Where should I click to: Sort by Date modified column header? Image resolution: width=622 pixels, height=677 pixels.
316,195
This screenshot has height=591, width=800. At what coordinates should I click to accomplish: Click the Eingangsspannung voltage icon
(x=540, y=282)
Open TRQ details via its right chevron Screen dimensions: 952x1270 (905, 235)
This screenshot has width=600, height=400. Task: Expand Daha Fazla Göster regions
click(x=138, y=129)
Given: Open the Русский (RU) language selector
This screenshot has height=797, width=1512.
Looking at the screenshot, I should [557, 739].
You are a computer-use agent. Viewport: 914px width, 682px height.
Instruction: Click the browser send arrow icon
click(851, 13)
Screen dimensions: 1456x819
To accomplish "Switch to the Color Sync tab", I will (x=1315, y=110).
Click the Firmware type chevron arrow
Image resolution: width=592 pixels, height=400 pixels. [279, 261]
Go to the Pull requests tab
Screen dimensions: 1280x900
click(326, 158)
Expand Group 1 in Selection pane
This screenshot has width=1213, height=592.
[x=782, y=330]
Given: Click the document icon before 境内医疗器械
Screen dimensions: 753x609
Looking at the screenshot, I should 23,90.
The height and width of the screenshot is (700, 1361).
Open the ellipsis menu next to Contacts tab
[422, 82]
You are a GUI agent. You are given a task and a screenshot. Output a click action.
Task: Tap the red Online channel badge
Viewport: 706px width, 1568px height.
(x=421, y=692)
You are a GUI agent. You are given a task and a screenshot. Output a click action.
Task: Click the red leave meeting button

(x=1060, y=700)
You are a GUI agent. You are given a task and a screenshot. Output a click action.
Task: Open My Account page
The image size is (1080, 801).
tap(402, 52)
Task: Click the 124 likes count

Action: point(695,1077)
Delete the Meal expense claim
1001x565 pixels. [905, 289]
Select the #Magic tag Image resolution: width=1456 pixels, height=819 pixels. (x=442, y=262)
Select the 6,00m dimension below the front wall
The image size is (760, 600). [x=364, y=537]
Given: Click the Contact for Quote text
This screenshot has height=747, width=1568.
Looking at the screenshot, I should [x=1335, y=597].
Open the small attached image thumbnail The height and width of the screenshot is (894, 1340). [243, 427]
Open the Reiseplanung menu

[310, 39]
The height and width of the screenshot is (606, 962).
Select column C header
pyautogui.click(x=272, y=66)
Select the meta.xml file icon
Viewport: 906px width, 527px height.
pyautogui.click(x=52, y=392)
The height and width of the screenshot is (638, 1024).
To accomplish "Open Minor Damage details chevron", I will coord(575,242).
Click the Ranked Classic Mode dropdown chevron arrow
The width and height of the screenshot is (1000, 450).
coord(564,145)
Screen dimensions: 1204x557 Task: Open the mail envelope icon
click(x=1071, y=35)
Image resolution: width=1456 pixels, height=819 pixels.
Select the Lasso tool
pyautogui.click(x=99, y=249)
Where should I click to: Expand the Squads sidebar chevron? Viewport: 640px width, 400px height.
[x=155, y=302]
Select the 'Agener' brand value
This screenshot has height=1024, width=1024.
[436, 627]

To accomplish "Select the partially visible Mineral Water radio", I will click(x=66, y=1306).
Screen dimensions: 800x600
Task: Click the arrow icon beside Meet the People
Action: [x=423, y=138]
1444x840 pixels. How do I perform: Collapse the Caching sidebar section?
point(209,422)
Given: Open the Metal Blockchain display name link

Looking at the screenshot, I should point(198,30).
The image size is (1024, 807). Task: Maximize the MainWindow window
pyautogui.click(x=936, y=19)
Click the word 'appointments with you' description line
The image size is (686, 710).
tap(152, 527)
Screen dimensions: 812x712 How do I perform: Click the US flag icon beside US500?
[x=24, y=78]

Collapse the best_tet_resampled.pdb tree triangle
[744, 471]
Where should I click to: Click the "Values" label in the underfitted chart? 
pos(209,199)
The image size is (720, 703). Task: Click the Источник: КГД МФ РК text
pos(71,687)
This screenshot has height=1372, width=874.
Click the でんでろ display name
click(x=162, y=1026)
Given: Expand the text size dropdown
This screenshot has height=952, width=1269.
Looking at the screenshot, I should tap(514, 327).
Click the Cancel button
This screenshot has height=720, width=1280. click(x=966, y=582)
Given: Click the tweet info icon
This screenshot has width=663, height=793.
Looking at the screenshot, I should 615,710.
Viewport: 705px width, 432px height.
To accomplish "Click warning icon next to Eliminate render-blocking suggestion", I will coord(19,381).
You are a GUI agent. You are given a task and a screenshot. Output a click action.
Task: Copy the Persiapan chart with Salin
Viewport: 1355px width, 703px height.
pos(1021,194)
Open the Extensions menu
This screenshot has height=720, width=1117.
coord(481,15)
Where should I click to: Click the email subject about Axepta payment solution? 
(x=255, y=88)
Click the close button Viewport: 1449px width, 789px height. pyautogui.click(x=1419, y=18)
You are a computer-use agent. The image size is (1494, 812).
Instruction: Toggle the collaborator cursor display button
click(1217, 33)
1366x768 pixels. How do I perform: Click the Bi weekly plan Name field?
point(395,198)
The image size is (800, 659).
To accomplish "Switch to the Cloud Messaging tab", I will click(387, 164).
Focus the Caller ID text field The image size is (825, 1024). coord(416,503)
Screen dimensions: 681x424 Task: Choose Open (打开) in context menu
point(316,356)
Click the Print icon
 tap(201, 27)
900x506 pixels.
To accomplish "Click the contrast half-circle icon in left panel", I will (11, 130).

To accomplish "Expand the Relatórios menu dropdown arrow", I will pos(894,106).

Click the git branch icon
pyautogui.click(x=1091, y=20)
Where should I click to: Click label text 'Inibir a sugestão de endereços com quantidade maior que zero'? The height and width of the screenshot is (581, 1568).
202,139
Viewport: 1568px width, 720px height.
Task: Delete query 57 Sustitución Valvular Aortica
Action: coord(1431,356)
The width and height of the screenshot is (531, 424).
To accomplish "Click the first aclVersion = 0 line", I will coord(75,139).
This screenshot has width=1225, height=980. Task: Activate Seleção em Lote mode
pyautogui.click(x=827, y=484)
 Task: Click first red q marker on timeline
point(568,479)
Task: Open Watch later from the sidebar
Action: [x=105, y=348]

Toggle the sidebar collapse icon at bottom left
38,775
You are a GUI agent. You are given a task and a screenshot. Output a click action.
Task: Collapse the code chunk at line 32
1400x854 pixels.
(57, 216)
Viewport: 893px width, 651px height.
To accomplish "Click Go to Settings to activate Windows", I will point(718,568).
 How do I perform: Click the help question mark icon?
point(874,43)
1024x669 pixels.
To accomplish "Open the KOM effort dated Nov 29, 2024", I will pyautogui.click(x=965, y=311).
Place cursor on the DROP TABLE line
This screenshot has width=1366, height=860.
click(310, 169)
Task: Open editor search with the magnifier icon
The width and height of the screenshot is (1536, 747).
****************************************
Instructions for the task: Quote, line for line, the part of the listing above that opens with the line containing "Click the word" and closes with the line containing "pos(71,687)", keeping both of those lines.

Output of the task:
Click the word 'appointments with you' description line
The image size is (686, 710).
tap(152, 527)
Screen dimensions: 812x712 How do I perform: Click the US flag icon beside US500?
[x=24, y=78]

Collapse the best_tet_resampled.pdb tree triangle
[744, 471]
Where should I click to: Click the "Values" label in the underfitted chart? 
pos(209,199)
The image size is (720, 703). Task: Click the Источник: КГД МФ РК text
pos(71,687)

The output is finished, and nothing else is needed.